Le détective est parti immédiatement pour «le siège du danger» - Baltimore. Pratiquement n'importe quel itinéraire choisi par le président élu entre Springfield et Washington passerait par la ville. Port majeur, Baltimore compte plus de 200 000 habitants, soit presque le double de celle de Chicago, ce qui en fait la quatrième plus grande ville du pays après New York, Philadelphie et Brooklyn, à l’époque.
Pinkerton a emmené avec lui une équipe de grands agents, parmi lesquels une nouvelle recrue, Harry Davies, un jeune homme blond dont les manières sans prétentions démentent un esprit acéré. Il avait beaucoup voyagé, parlait plusieurs langues et avait le don de s’adapter à toutes les situations. Le meilleur de tous, du point de vue de Pinkerton, Davies possédait «une connaissance approfondie du Sud, de ses localités, de ses préjugés, de ses coutumes et de ses hommes dirigeants, qui provenaient de plusieurs années de résidence à la Nouvelle-Orléans et dans d'autres villes du sud».
Pinkerton est arrivé à Baltimore au cours de la première semaine de février, occupant des chambres dans une pension située près de la gare de Camden Street. Lui et ses agents se sont dispersés dans la ville, se mêlant à la foule dans les salons, les hôtels et les restaurants pour recueillir des informations. «L’opposition à l’inauguration de M. Lincoln a été extrêmement violente et amère», a-t-il écrit. «Un séjour de quelques jours dans cette ville m’a convaincue qu’un grand danger devait être appréhendé.
Pinkerton a décidé de créer une identité de couverture en tant que courtier en valeurs mobilières du Sud nouvellement arrivé, John H. Hutchinson. C'était un choix judicieux, car cela lui donnait un prétexte pour se faire connaître des hommes d'affaires de la ville, dont les intérêts dans le coton et les autres produits du Sud donnaient souvent un indice juste de leurs tendances politiques. Afin de jouer ce rôle de manière convaincante, Pinkerton a loué une série de bureaux dans un grand immeuble situé au 44, rue South.
Davies devait assumer le personnage d'un «homme d'extrême anti-union», lui aussi nouveau dans la ville, venant de la Nouvelle-Orléans, et s'installer dans l'un des meilleurs hôtels, Barnum's. Et il devait se faire connaître comme un homme disposé à prêter sa loyauté et son portefeuille aux intérêts du Sud.

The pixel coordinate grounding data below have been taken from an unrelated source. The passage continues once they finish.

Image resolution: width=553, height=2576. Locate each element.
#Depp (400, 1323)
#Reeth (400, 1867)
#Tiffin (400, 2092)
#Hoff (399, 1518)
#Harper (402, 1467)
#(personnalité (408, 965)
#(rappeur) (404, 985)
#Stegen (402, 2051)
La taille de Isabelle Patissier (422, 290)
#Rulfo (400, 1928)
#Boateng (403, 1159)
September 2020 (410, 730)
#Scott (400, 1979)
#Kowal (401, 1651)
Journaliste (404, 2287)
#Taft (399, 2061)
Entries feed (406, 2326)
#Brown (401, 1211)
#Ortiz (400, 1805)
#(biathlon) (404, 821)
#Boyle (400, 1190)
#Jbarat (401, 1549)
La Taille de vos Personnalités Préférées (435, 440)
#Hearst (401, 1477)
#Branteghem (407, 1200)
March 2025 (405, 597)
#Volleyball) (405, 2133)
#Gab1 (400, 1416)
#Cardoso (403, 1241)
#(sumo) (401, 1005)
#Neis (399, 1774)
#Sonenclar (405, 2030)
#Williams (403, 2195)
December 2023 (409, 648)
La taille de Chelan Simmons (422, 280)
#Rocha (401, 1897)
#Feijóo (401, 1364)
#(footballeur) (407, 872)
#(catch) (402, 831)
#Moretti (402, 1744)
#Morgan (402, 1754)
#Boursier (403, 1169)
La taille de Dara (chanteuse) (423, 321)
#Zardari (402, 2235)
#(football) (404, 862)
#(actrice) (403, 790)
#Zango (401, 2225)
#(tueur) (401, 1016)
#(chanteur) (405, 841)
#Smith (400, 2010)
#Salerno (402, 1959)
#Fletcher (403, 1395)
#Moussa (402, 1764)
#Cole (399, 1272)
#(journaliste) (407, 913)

De Springfield, le président élu a présenté les premiers détails de son itinéraire. Lincoln a annoncé qu'il se rendrait à Washington de manière «ouverte et publique», avec de fréquents arrêts pour saluer le public. Son itinéraire couvrirait 2.000 miles. Il arriverait à la station Calvert Street de Baltimore à 12 h 30 dans l'après-midi du samedi 23 février, et quitterait la station de Camden Street à 3 heures. «La distance entre les deux stations est d'un peu plus d'un kilomètre», a noté Pinkerton avec inquiétude.
Instantanément, l'annonce de l'arrivée imminente de Lincoln devint la fable de Baltimore. Parmi tous les arrêts de l'itinéraire du président élu, Baltimore était la seule ville à posséder des esclaves en dehors de Washington même; Il était tout à fait possible que le Maryland décide de faire sécession avant que le train de Lincoln atteigne sa frontière. «Chaque nuit, alors que je me mêlais à eux, a écrit Pinkerton au sujet des cercles dans lesquels il s'était infiltré, j'ai pu entendre les sentiments les plus scandaleux. La vie d'un homme n'était en sécurité entre les mains de ces hommes.
Un calendrier du voyage de Lincoln a été fourni à la presse. Dès le départ du train de Springfield, toute personne souhaitant causer des dommages pourra suivre ses mouvements avec des détails sans précédent, même à certains moments, jusqu'à la minute. De plus, Lincoln continuait de recevoir quotidiennement des menaces de mort par balle, couteau, encre empoisonnée et, dans un cas, des boulettes remplies d'araignées.
***
Pendant ce temps, à Baltimore, Davies s’est mis au travail pour cultiver l’amitié d’un jeune homme, Otis K. Hillard, un habitué de Barnum qui boit beaucoup. Hillard, selon Pinkerton, "était l'un des" sangs "rapides de la ville." Il portait sur sa poitrine un badge en or estampé d'un palmetto, symbole de la sécession de la Caroline du Sud. Hillard avait récemment signé un contrat de lieutenant dans les Palmetto Guards, une des nombreuses organisations militaires secrètes nées à Baltimore.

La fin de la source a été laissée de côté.